**Written problem:** Pick out every line of the data below that contains the string "icon" and copy each one. Case counts, so match only that exact capitalization.

**Exercise data:**
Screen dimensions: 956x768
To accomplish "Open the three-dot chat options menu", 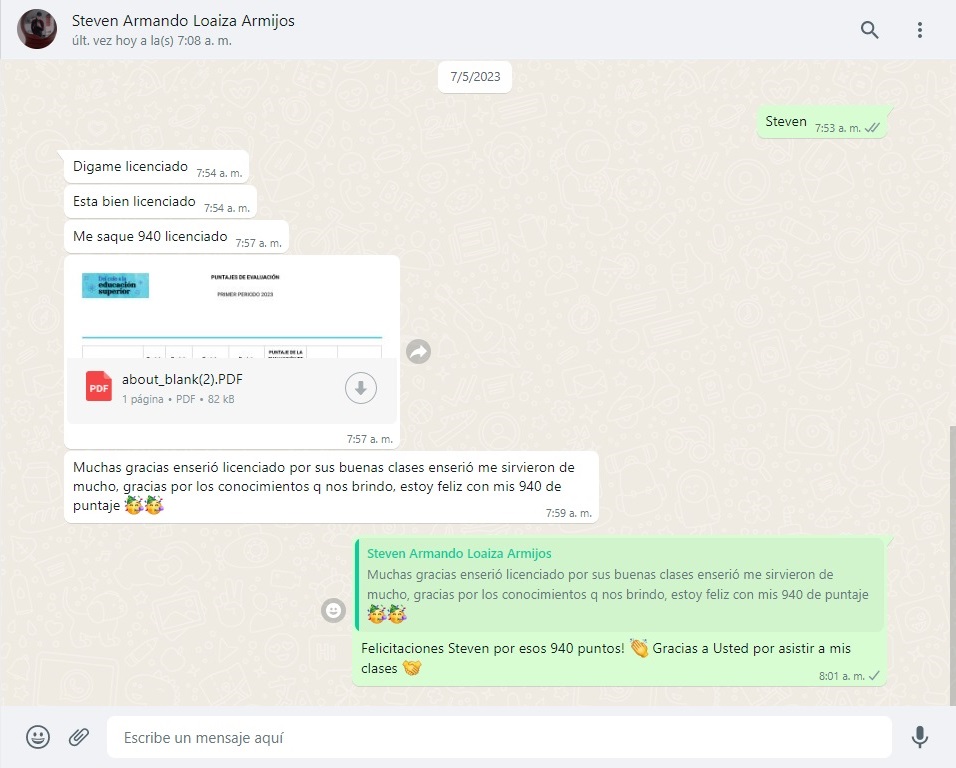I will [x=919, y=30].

...

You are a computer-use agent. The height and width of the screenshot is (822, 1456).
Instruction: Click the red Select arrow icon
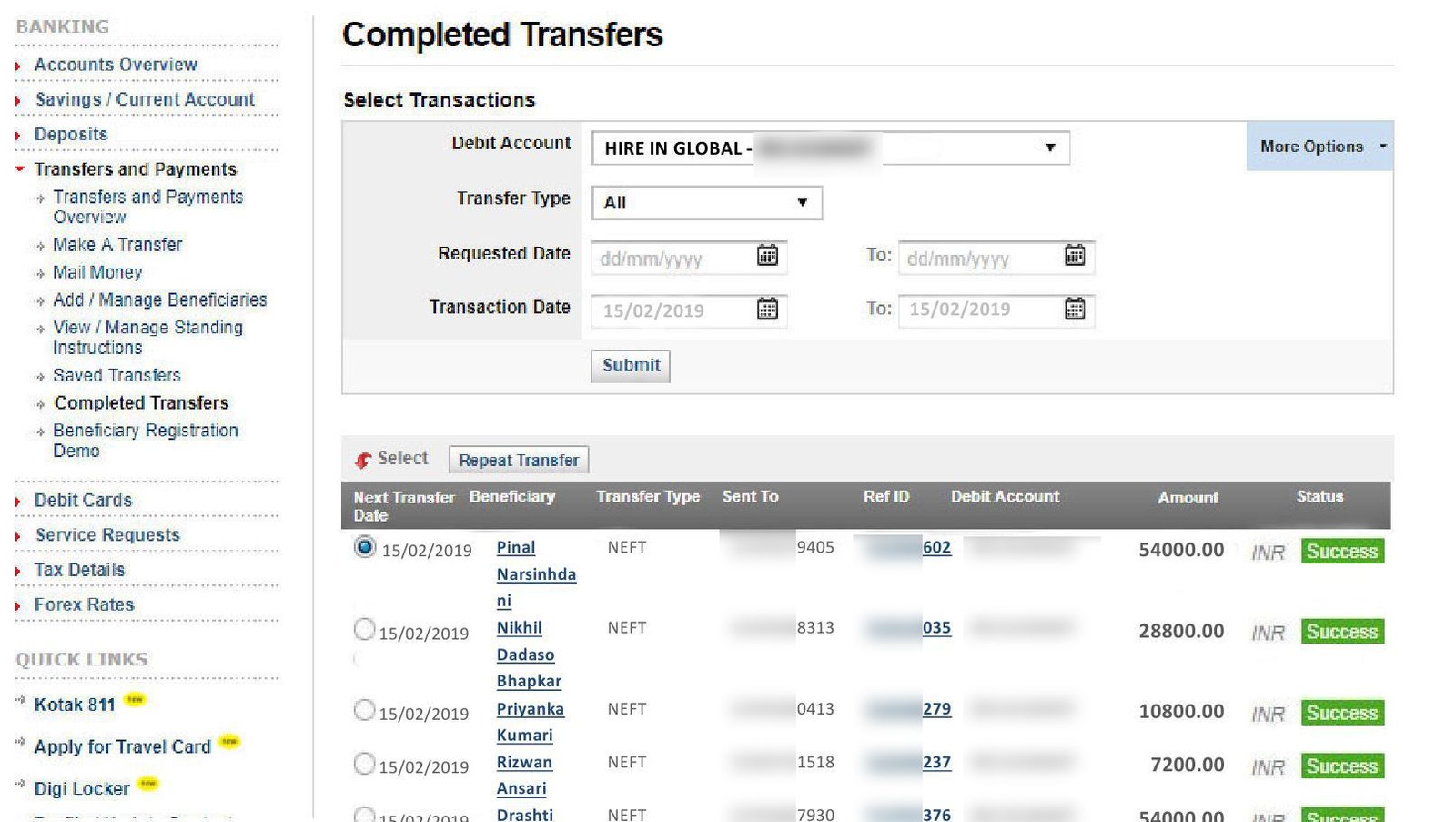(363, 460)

**Solved problem:**
Instruction: Click the red Select arrow icon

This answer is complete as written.